In recent years, open data initiatives have transformed the way in which both public institutions  and private organizations manage and share information. The adoption of FAIR (Findable, Accessible, Interoperable, Reusable) principles  has been key to ensuring that data generates a positive impact, maximizing its availability and reuse.

However, in contexts of vulnerability (such as indigenous peoples, cultural minorities or territories at risk) there is a need to incorporate an ethical framework that guarantees that the opening of data does not lead to harm or deepen inequalities. This is where the CARE principles (Collective Benefit, Authority to Control, Responsibility, Ethics), proposed by the Global Indigenous Data Alliance (GIDA), come into play, which complement and enrich the FAIR approach.

It is important to note that although CARE principles arise in the context of indigenous communities (to ensure indigenous peoples' effective sovereignty over their data and their right to generate value in accordance with their own values), these can be extrapolated to other different scenarios. In fact, these principles are very useful in any situation where data is collected in territories with some type of socialterritorialenvironmental or even cultural vulnerability.

This article explores how CARE principles can be integrated into open data initiatives generating social impact based on responsible use that does not harm vulnerable communities.

The CARE principles in detail

The CARE principles help ensure that open data initiatives are not limited to technical aspects, but also incorporate social, cultural and ethical considerations. Specifically, the four CARE principles are as follows:

  1. Collective Benefit: data must be used to generate a benefit that is shared fairly between all parties involved. In this way, open data should support the sustainable development, social well-being and cultural strengthening of a vulnerable community, for example, by avoiding practices related to open data that only favour third parties.

  2. Authority to Control: vulnerable communities have the right to decide how the data they generate is collected, managed, shared, and reused. This principle recognises data sovereignty and the need to respect one’s own governance systems, rather than imposing external criteria.

  3. Responsibility: those who manage and reuse data must act responsibly towards the communities involved, recognizing possible negative impacts and implementing measures to mitigate them. This includes practices such as prior consultation, transparency in the use of data, and the creation of accountability mechanisms.

  4. Ethics: the ethical dimension requires that the openness and re-use of data respects the human rights, cultural values and dignity of communities. It is not only a matter of complying with the law, but of going further, applying ethical principles through a code of ethics.

Together, these four principles provide a guide to managing open data more fairly and responsibly, respecting the sovereignty and interests of the communities to which that data relates.

CARE and FAIR: complementary principles for open data that transcend

The CARE and FAIR principles are not opposite, but operate on different and complementary levels:

  1. FAIR focuses on making data consumption technically easier.

  2. CARE introduces the social and ethical dimension (including cultural considerations of specific vulnerable communities).

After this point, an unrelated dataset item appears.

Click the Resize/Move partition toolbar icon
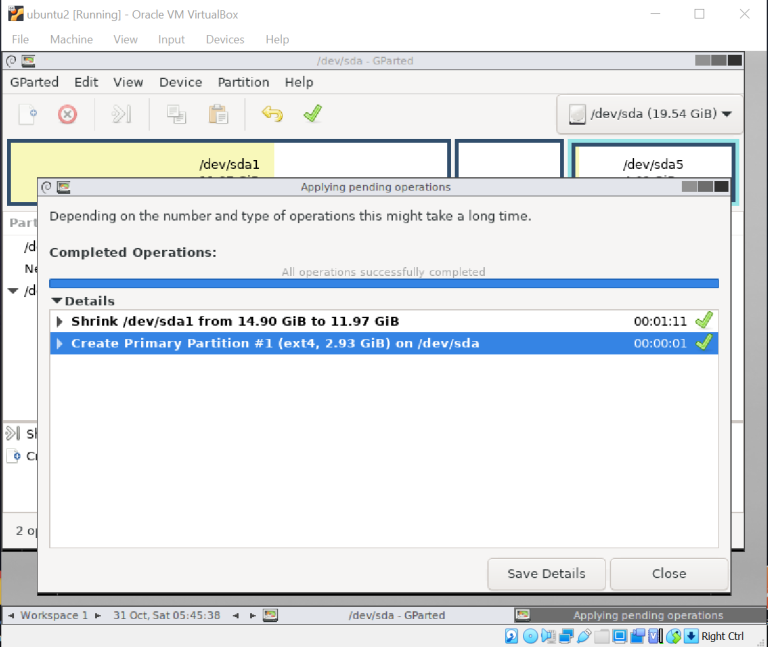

The FAIR principles focus on the technical and operational dimensions of data. In other words, data that comply with these principles are easily locatable, available without unnecessary barriers and with unique identifiers, use standards to ensure interoperability, and can be used in different contexts for purposes other than those originally intended.

However, the FAIR principles do not directly address issues of social justice, sovereignty or ethics. In particular, these principles do not contemplate that data may represent knowledge, resources or identities of communities that have historically suffered exclusion or exploitation or of communities related to territories with unique environmental, social or cultural values. To do this, the CARE principles, which complement the FAIR principles, can be used, adding an ethical and community governance foundation to any open data initiative.

In this way, an open data strategy that aspires to be socially just and sustainable must articulate both principles. FAIR without CARE risks making collective rights invisible by promoting unethical data reuse. On the other hand, CARE without FAIR can limit the potential for interoperability and reuse, making the data useless to generate a positive benefit in a vulnerable community or territory.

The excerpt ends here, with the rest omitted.